**Stated exercise A**
Summarize the documentation on prt printing below in two sentences.
**Stated exercise B**
Resume the documentation on prt printing from its last line and write the next part.
— BEGIN Text —
Printing of prt objects combines the concise yet informative design of only showing as many columns as the terminal width allows for, introduced by tibble, with the data.table approach of showing both the first and last few rows of a table. Implementation wise, the interface is designed to mimic that of tibble printing as closely as possibly, offering the same function arguments and using the same option settings (and default values) as introduced by tibble.

Usage

## S3 method for class 'prt'
print(x, ..., n = NULL, width = NULL, max_extra_cols = NULL)

## S3 method for class 'prt'
format(x, ..., n = NULL, width = NULL, max_extra_cols = NULL)

format_dt(
  x,
  ...,
  n = NULL,
  width = NULL,
  max_extra_cols = NULL,
  max_footer_lines = NULL
)

trunc_dt(...)

Arguments

x

Object to format or print.

...

Passed on to tbl_format_setup().

n

Number of rows to show. If NULL, the default, will print all rows if less than the print_max option. Otherwise, will print as many rows as specified by the print_min option.
— END Text —
— BEGIN Raw data —
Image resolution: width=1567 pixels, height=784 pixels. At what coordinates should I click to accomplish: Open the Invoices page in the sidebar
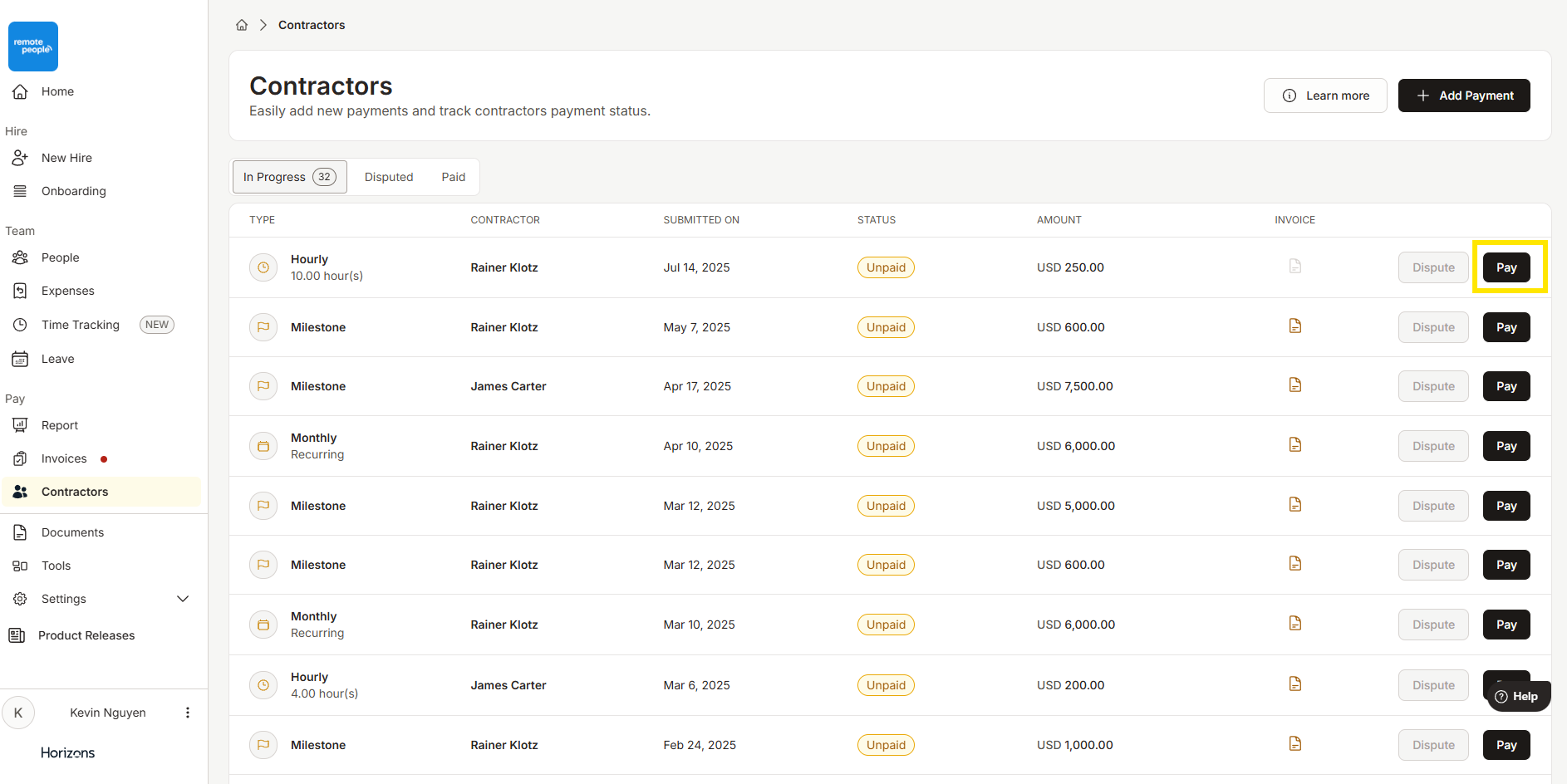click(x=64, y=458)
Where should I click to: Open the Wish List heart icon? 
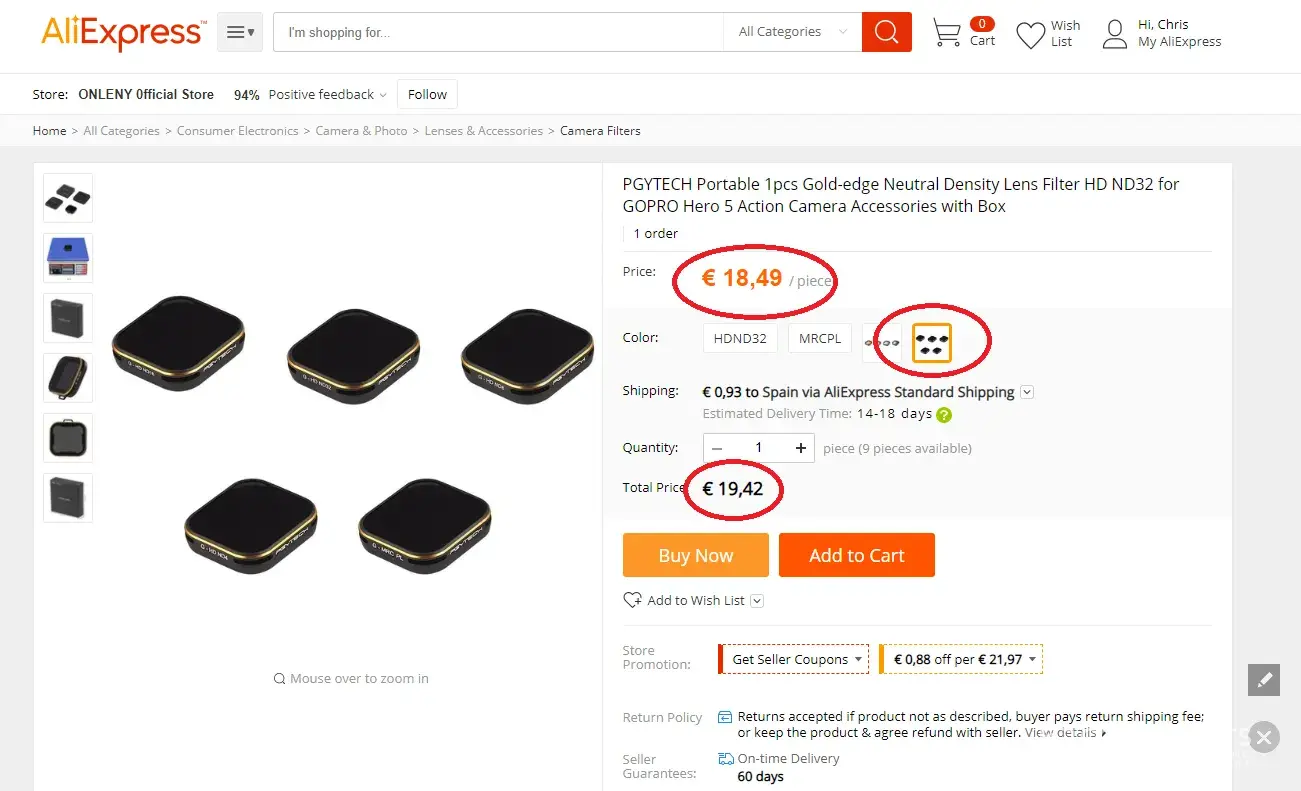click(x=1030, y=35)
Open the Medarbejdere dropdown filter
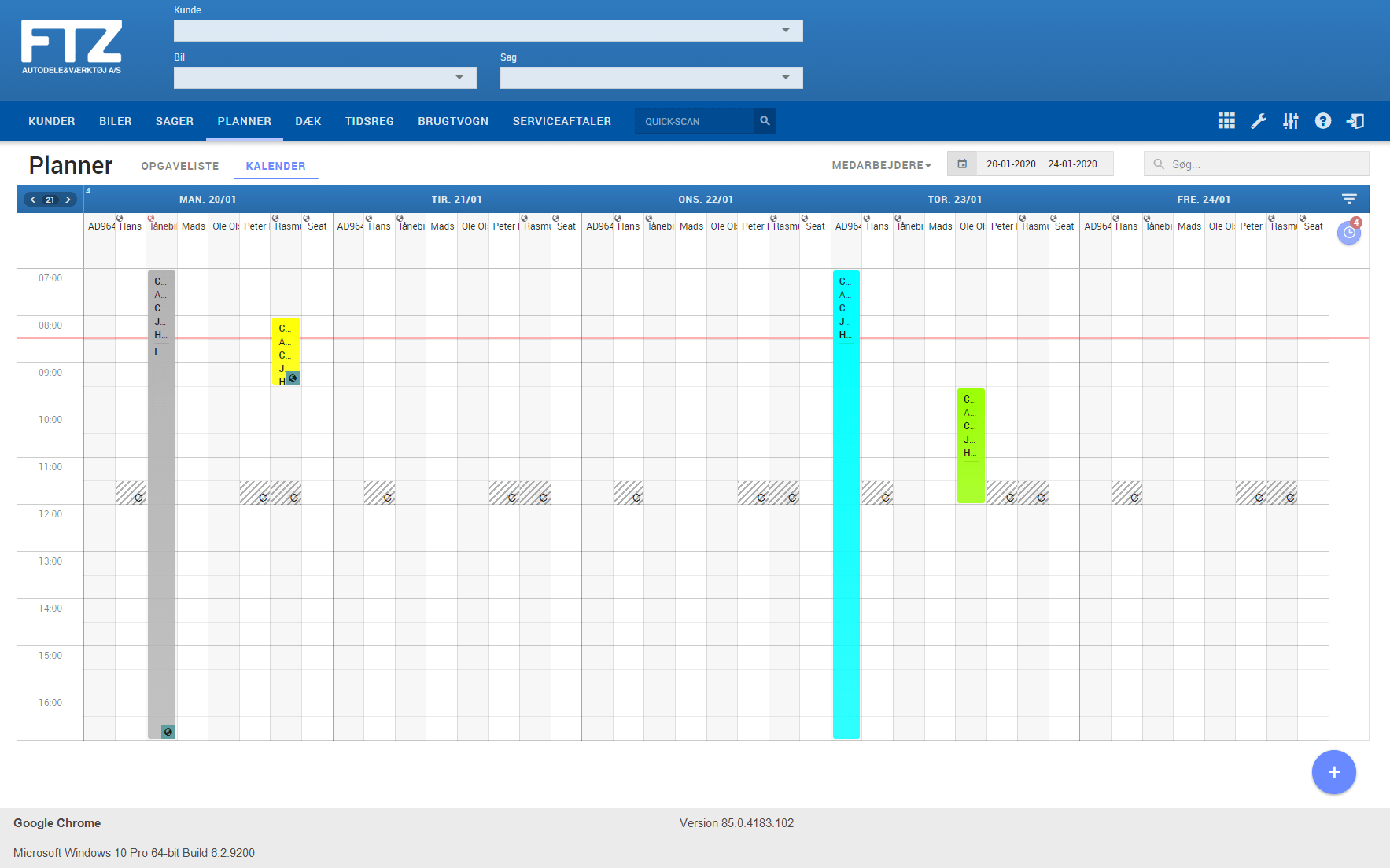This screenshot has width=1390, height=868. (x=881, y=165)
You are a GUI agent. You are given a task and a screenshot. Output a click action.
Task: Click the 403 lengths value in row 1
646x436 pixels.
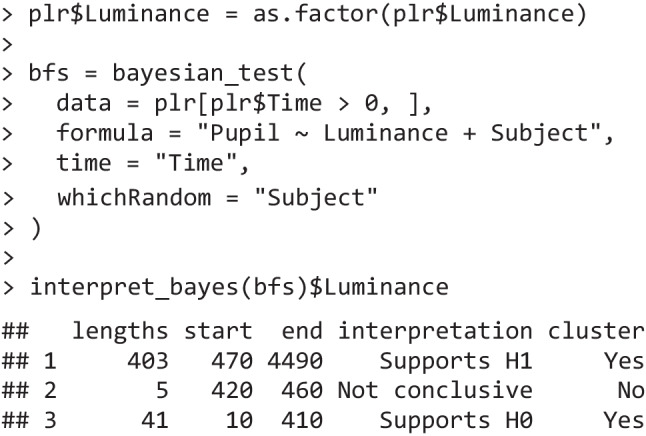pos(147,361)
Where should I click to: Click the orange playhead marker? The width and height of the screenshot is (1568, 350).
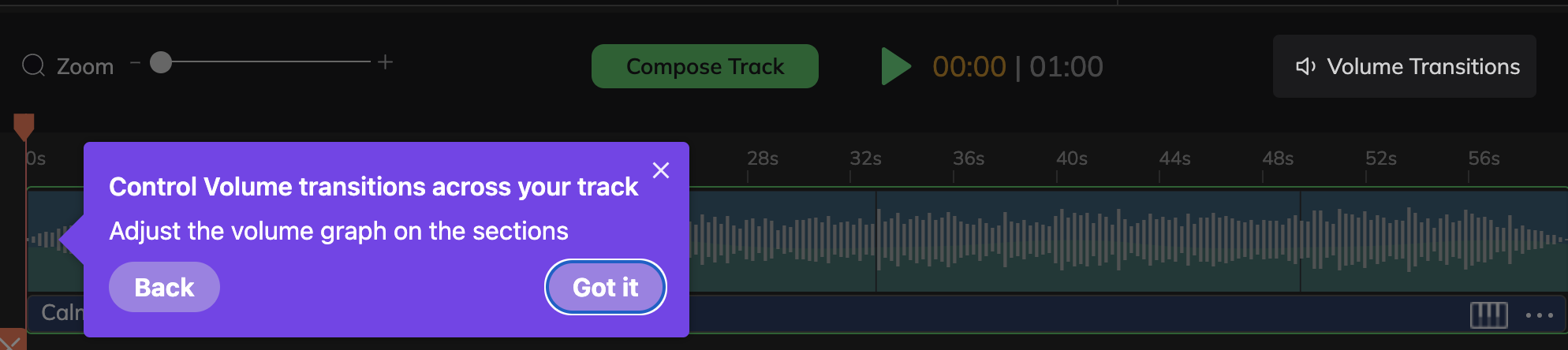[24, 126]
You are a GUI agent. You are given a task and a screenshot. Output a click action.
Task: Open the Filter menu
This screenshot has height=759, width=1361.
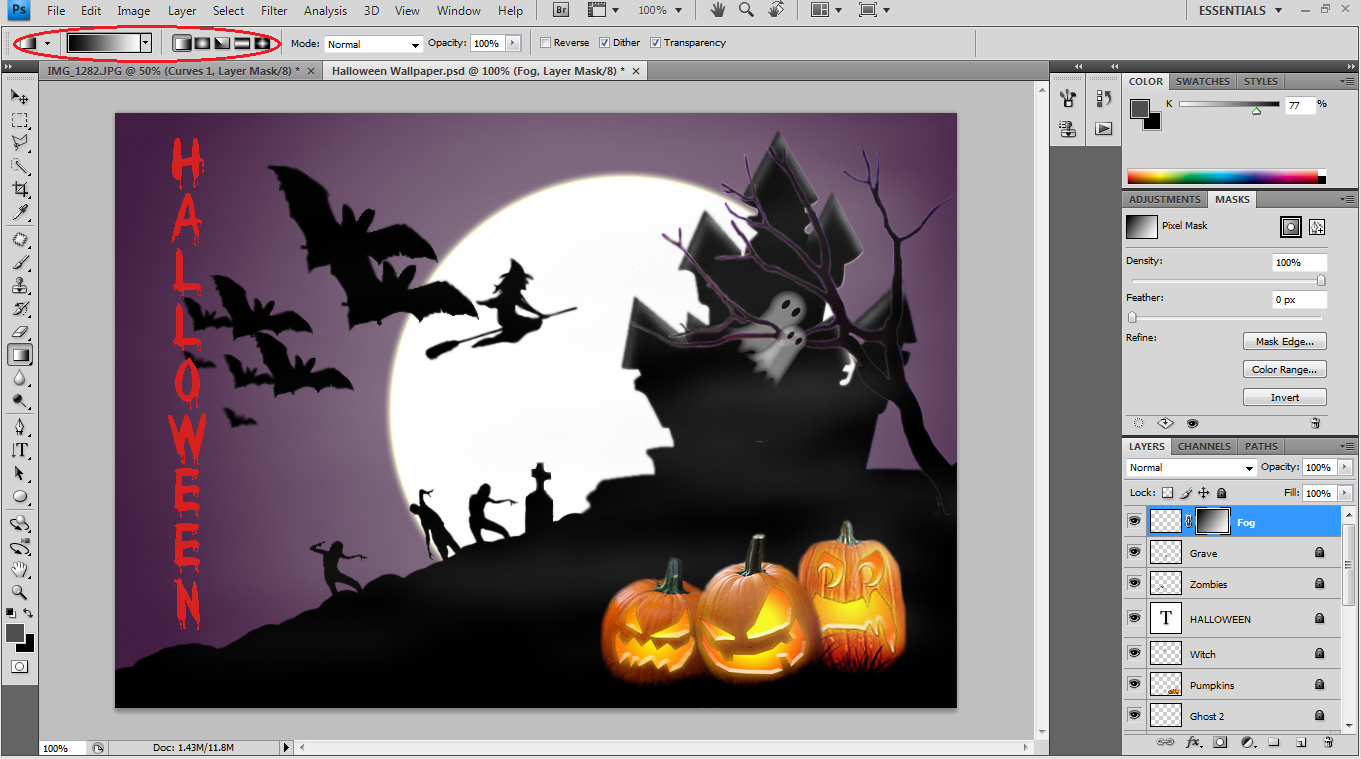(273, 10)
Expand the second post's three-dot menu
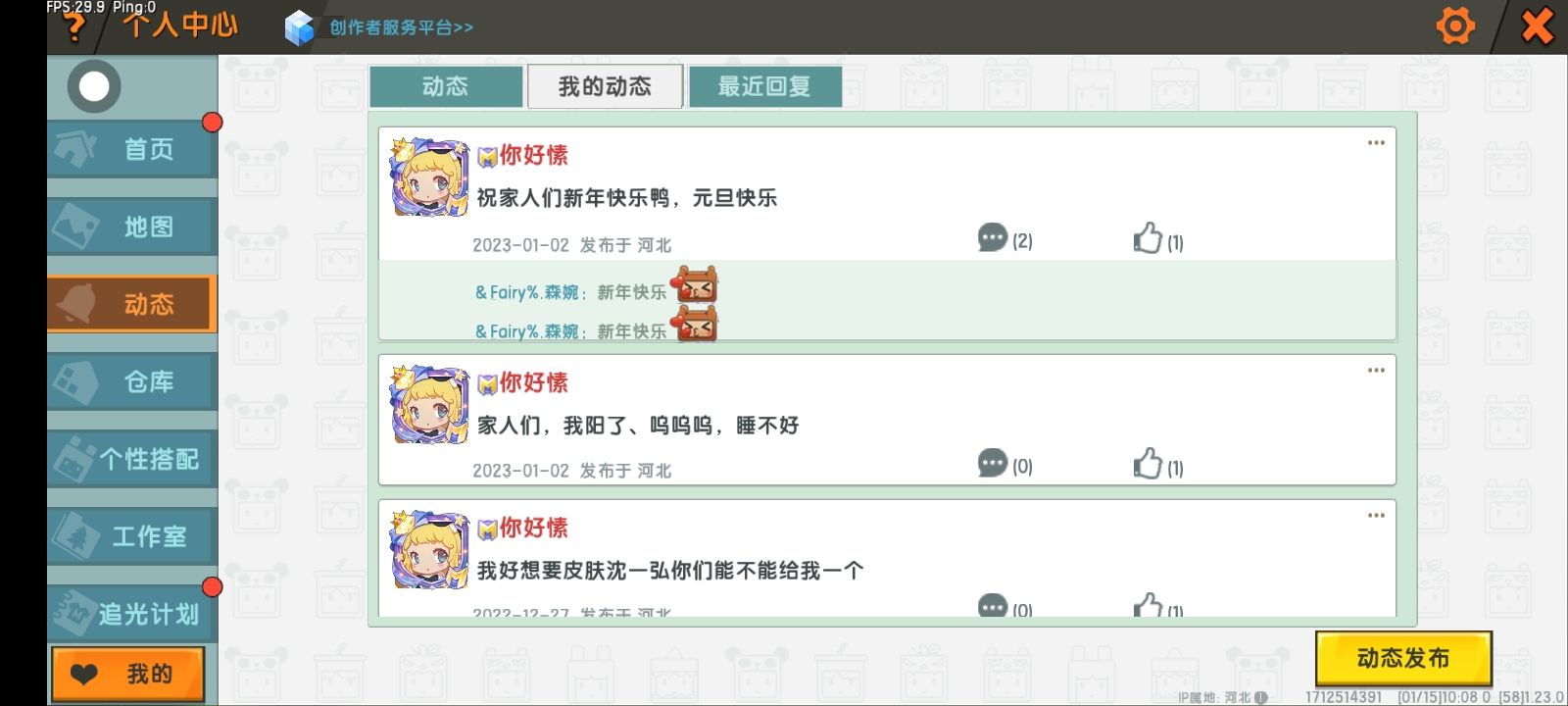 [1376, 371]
— END Raw data —
**Exercise answer A**
Printing of prt objects combines tibble's approach of showing only as many columns as the terminal width allows with data.table's approach of showing both the first and last few rows of a table. Its interface closely mimics tibble printing, offering the same function arguments and using the same option settings and default values.

**Exercise answer B**
width

Width of text output to generate. This defaults to NULL, which means use the width option.

max_extra_cols

Number of extra columns to print abbreviated information for, if the width is too small for the entire tibble. If NULL, the max_extra_cols option is used. The previously defined n_extra argument is soft-deprecated.

max_footer_lines

Maximum number of footer lines. If NULL, the max_footer_lines option is used.

Details

While the function tibble::trunc_mat() does most of the heavy lifting for formatting tibble printing output, prt exports the function trunc_dt(), which drives analogous functionality while adding the top/bottom n row concept. This function can be used for creating print() methods for other classes which represent tabular data, given that this class implements dim(), head() and tail() (and optionally pillar::tbl_sum()) methods. For an example of this, see vignette("prt", package = "prt").

The following session options are set by tibble and are respected by prt, as well as any other package that were to call trunc_dt():

  • tibble.print_max: Row number threshold: Maximum number of rows printed. Set to Inf to always print all rows. Default: 20.

  • tibble.print_min: Number of rows printed if row number threshold is exceeded. Default: 10.

  • tibble.width: Output width. Default: NULL (use width option).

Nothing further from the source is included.